Gdy Kobe Bryant zmieniał numer swojej koszulki z ósemki na 24, zabieg ten opłacał się również producentom. Koszulka z nowym numerem gwiazdora Lakers sprzedawała się tak jakby od nowa, każdy fan ją chciał mieć, więc dochód był niewspółmiernie większy, niż gdyby Bryant promował swoją grą w dalszym ciągu żółto-niebieską ósemkę.

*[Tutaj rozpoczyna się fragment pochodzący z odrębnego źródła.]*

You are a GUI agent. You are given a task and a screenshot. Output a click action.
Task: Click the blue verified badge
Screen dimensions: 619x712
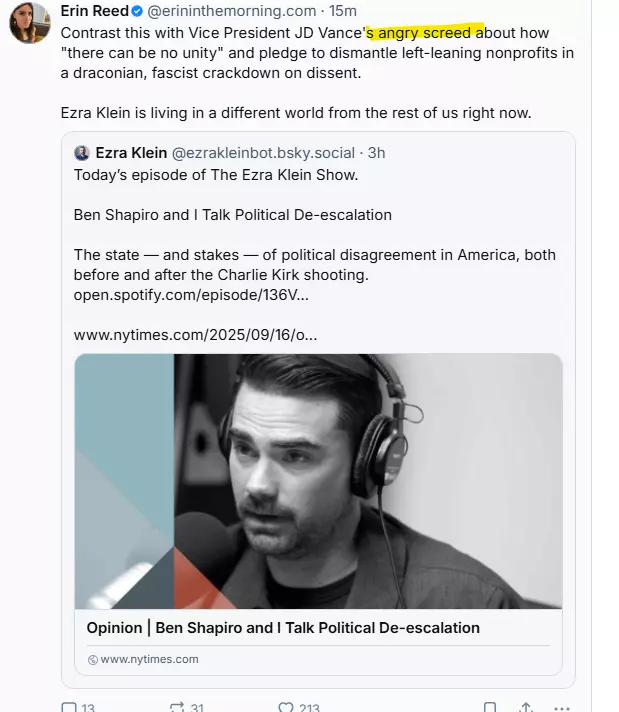137,11
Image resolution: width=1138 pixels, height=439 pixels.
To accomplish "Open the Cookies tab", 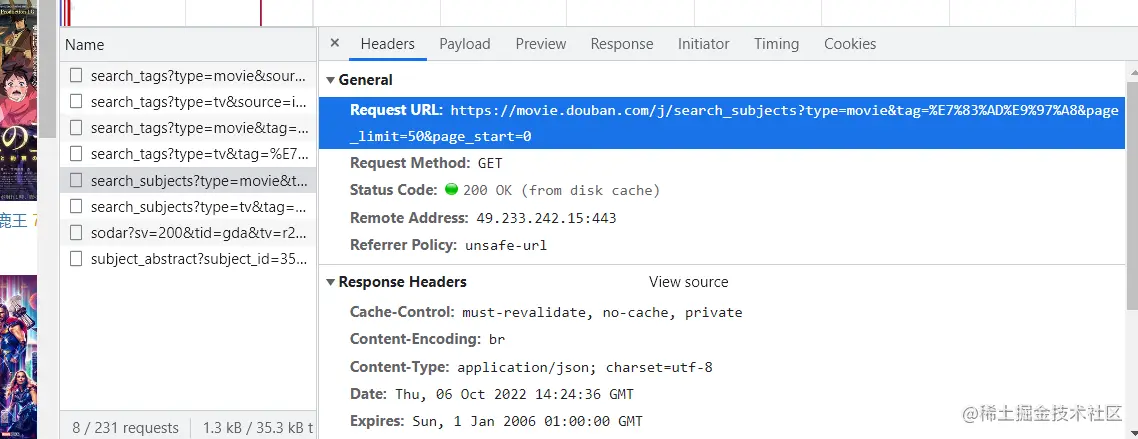I will coord(850,44).
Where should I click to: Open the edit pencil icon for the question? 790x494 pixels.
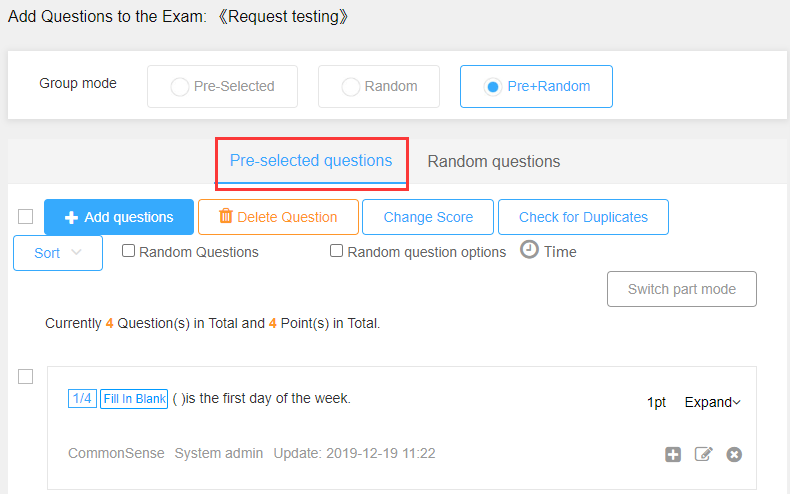[703, 454]
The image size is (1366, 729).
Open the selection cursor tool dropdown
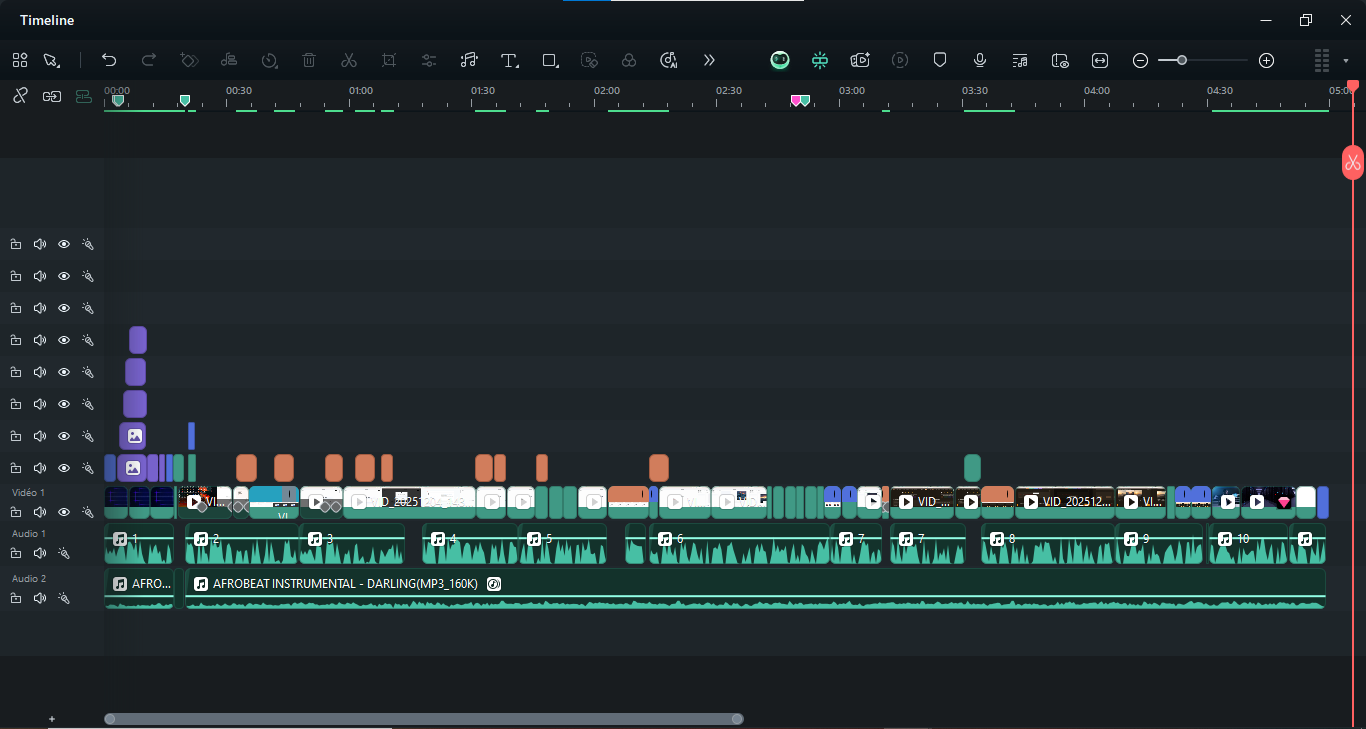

Inaczej jest, gdy nie jesteś Kobe Bryantem - to znaczy jesteś gwiazdą futbolu amerykańskiego z Minnesoty, uznawanym za jednego z najzdolniejszych zawodników młodego pokolenia w swojej dyscyplinie, ale w dalszym ciągu nie jesteś Kobe Bryantem. Liga NFL, jak również producent koszulek dali do zrozumienia Adrianowi Petersonowi, że nie chcą, nie sądzą by mogli zbić interes na wycofaniu dotychczasowych koszulek ze sprzedaży i zamienieniu ich na nowe, z numerem 23 na piersi. Mogliby się na ten ruch zgodzić pod warunkiem, że running back Wikingów wykupi dotychczasowe egzemplarze za milion dolarów. Biorąc pod uwagę fakt, że Peterson rok temu podpisał z Minnesotą 7-letni kontrakt na 100 milionów, wydatek zdaje się być niekosztowną ekstrawagancją. Adrian jednak nie chce, nie będzie dawał się okradać. Napisał na twitterze:
Gratulujemy decyzji. Milion dolarów nie śmierdzi, z czegoś trzeba rodzinę wykarmić, jak to mawiał Latrell Sprewell. Mamy nadzieję, że kiedyś nadejdą czasy, w których tego typu dylematy będą mieli również redaktorzy internetu.